====== EXTRACTED MATERIAL ======

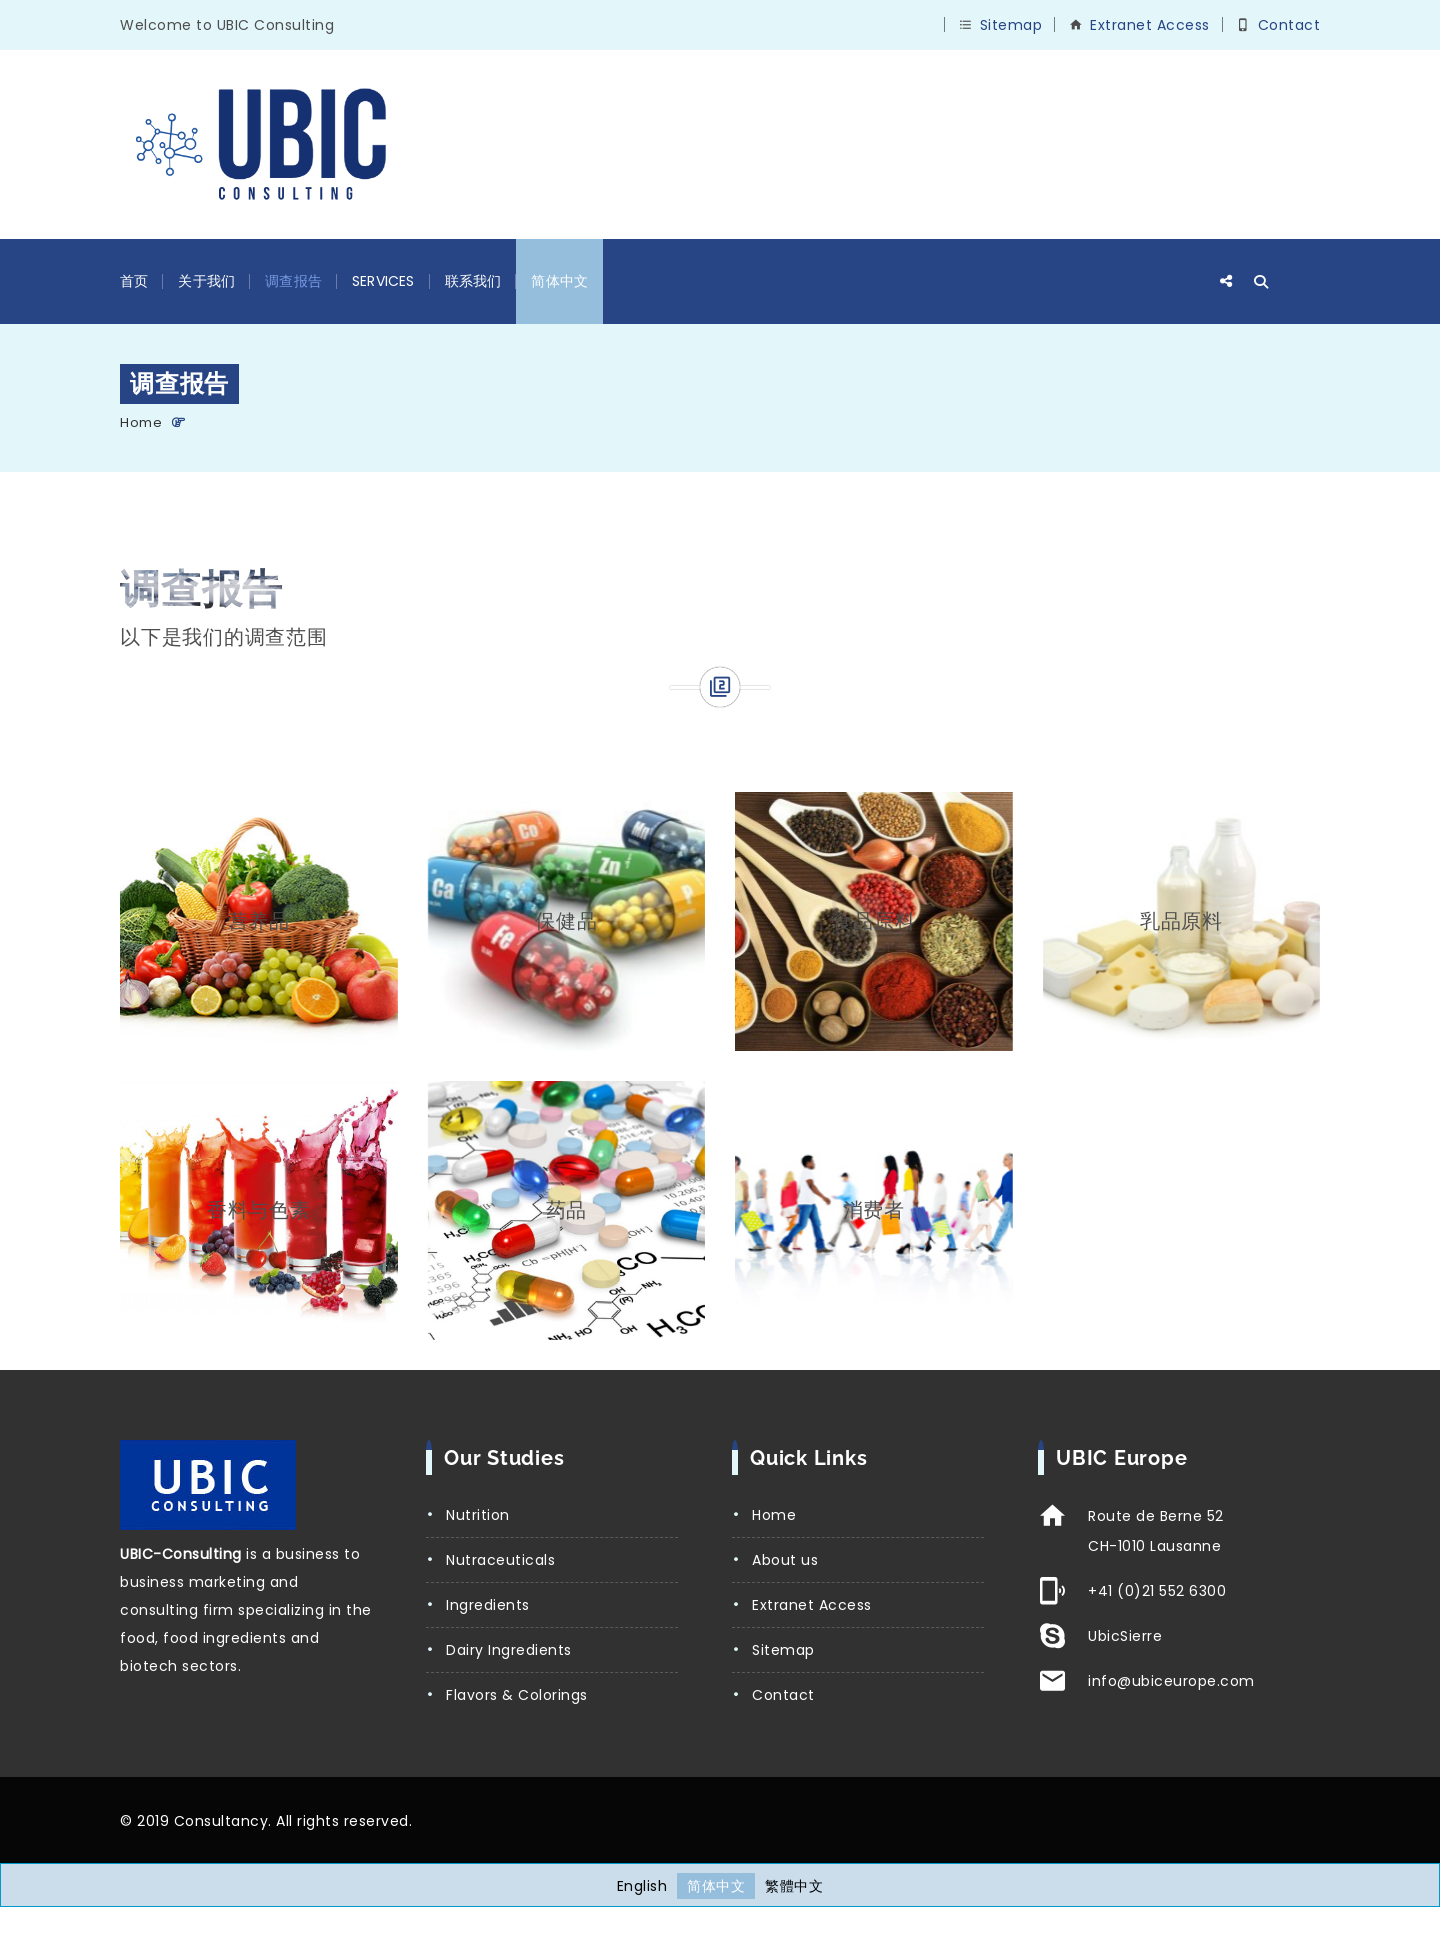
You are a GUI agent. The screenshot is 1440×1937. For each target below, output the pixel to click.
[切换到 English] (642, 1886)
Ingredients (488, 1605)
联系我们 (473, 281)
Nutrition (478, 1515)
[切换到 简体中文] (716, 1886)
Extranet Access (1150, 25)
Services (383, 281)
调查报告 (293, 281)
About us (785, 1560)
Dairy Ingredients (509, 1650)
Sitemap (1011, 25)
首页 (134, 281)
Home (141, 422)
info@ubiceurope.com (1171, 1681)
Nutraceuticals (500, 1560)
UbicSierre (1125, 1636)
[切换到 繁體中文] (794, 1886)
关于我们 (206, 281)
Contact (1289, 25)
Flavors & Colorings (517, 1695)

======

Copy out every line of the material above word for word, but leave out the picture.

You are a GUI agent. The screenshot is 1440×1937. For each target below, output the pixel to click.
[切换到 English] (642, 1886)
Ingredients (488, 1605)
联系我们 (473, 281)
Nutrition (478, 1515)
[切换到 简体中文] (716, 1886)
Extranet Access (1150, 25)
Services (383, 281)
调查报告 (293, 281)
About us (785, 1560)
Dairy Ingredients (509, 1650)
Sitemap (1011, 25)
首页 (134, 281)
Home (141, 422)
info@ubiceurope.com (1171, 1681)
Nutraceuticals (500, 1560)
UbicSierre (1125, 1636)
[切换到 繁體中文] (794, 1886)
关于我们 (206, 281)
Contact (1289, 25)
Flavors & Colorings (517, 1695)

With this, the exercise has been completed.